Single spin asymmetries in inclusive hadron production from SIDIS to hadronic collisions: universality and phenomenology

Abstract

In a perturbative QCD approach, with inclusion of spin and transverse momentum effects, experimental data on azimuthal asymmetries observed in polarized semi-inclusive deeply inelastic scattering and e+ e- annihilations can be used to determine the Sivers, transversity and Collins soft functions.
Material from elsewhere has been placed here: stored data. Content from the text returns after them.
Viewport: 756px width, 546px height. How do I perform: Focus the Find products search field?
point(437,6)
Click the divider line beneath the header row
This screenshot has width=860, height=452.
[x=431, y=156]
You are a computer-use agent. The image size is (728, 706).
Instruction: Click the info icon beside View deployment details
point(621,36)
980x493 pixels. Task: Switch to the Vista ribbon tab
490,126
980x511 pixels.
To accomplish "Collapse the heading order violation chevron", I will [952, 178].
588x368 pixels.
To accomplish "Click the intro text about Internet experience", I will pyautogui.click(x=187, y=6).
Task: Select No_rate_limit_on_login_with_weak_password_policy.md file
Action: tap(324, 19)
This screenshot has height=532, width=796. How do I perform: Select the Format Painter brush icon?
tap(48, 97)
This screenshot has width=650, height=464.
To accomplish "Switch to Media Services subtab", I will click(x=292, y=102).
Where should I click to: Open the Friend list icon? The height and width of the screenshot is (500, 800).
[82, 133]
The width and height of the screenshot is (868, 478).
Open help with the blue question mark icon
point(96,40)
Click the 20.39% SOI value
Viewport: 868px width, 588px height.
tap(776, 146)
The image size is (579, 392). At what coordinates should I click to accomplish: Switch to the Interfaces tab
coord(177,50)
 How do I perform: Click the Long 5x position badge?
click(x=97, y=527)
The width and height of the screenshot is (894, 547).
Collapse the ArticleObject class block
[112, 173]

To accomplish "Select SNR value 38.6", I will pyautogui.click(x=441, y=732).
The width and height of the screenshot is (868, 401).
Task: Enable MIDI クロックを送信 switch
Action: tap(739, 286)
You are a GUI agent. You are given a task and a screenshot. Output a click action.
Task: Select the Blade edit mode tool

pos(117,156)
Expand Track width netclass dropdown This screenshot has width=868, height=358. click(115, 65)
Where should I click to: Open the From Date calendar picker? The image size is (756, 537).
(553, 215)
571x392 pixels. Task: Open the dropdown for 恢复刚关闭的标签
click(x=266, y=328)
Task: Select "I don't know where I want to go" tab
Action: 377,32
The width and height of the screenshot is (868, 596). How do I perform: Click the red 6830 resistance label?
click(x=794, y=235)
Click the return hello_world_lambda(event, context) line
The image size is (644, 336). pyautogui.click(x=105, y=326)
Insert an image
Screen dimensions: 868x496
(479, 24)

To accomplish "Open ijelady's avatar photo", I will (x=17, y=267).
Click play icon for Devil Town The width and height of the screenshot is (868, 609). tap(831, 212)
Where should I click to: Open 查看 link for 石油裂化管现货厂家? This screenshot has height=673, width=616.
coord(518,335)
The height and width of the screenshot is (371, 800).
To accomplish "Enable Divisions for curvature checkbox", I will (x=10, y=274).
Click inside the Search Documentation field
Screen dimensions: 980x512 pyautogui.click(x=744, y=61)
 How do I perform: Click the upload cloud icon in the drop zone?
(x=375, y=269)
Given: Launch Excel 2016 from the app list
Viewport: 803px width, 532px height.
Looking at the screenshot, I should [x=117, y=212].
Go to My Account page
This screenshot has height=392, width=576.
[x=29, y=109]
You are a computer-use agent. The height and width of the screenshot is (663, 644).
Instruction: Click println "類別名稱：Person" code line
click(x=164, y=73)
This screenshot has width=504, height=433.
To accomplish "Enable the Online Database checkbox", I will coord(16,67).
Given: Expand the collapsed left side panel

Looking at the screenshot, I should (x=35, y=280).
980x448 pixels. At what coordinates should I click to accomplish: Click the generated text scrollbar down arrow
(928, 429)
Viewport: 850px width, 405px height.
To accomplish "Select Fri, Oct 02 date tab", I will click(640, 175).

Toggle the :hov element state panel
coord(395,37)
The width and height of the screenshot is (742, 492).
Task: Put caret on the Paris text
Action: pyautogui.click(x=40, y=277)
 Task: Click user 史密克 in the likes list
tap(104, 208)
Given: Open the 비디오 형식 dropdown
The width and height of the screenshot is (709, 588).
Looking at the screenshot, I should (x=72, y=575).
By using these functions, within the same scheme, we predict p(transv. polarized) p -> h + X single spin asymmetries in remarkable agreement with RHIC experimental data.

Figures (3)

• Figure 1: Panel (a): Invariant differential cross section for $pp \to \pi^0 +X$ at $\sqrt{s}= 200$ GeV and two pseudorapidity values, $\eta=3.3$ and $\eta=3.8$, vs. $E_\pi$. Data are from STAR Adams:2006uz. Curves are obtained adopting the unpolarized $k_\perp$-dependent PDFs and FFs of Ref. Anselmino:2005nn. Panels (b), (c) and (d): $A_N$ for $pp \to \pi^0 +X$ at $\sqrt{s}= 200$ GeV and two pseudorapidity values, $\eta=3.3$ and $\eta=3.7$, vs. $x_F$ (b), and at different $x_F$ values vs. $p_T$, (c) and (d). Data are from STAR Nogach:2006gm. Curves are obtained using the Sivers functions as determined in Ref. Anselmino:2005ea by fitting SIDIS data.
• Figure 2: Panels (a) and (b): Invariant differential cross section for $pp \to \pi^\pm +X$ at $\sqrt{s}= 200$ GeV and two pseudorapidity values, $y=2.95$ and $y=3.3$, vs. $p_T$. Data are from BRAHMS Arsene:2007jd. Curves are obtained adopting the same choices as in Fig. 1(a). Panels (c) and (d): $A_N$ for $pp \to \pi^\pm +X$ at $\sqrt{s}= 200$ GeV and two different scattering angles, $\theta=2.3^\circ$ and $\theta=4^\circ$, vs. $x_F$. Data are from BRAHMS Lee:2007zzh. Thick curves are obtained adding the Sivers effect, as extracted from SIDIS data in Ref. Anselmino:2005ea, and the Collins effect coupled with the transversity function, as extracted from a global fit of SIDIS and $e^+e^-$ data in Ref. Anselmino:2007fs. The thin lines show the Collins effect: notice that its sign is opposite w.r.t. the Sivers contribution.
• Figure 3: Panels (a) and (b): Invariant differential cross section for $pp \to K^\pm +X$ at $\sqrt{s}= 200$ GeV and two pseudorapidity values, $y=2.95$ and $y=3.3$, vs. $p_T$. Data are from BRAHMS Arsene:2007jd. Curves are obtained adopting the same choices as in Fig. 1(a). Panel (c): $A_N$ for $pp \to K^\pm +X$ at $\sqrt{s}= 200$ GeV and fixed scattering angle, $\theta=2.3^\circ$, vs. $x_F$. Data are from BRAHMS Lee:2007zzh. Curves are obtained with the Sivers function as determined in Ref. Anselmino:2005ea by fitting SIDIS data.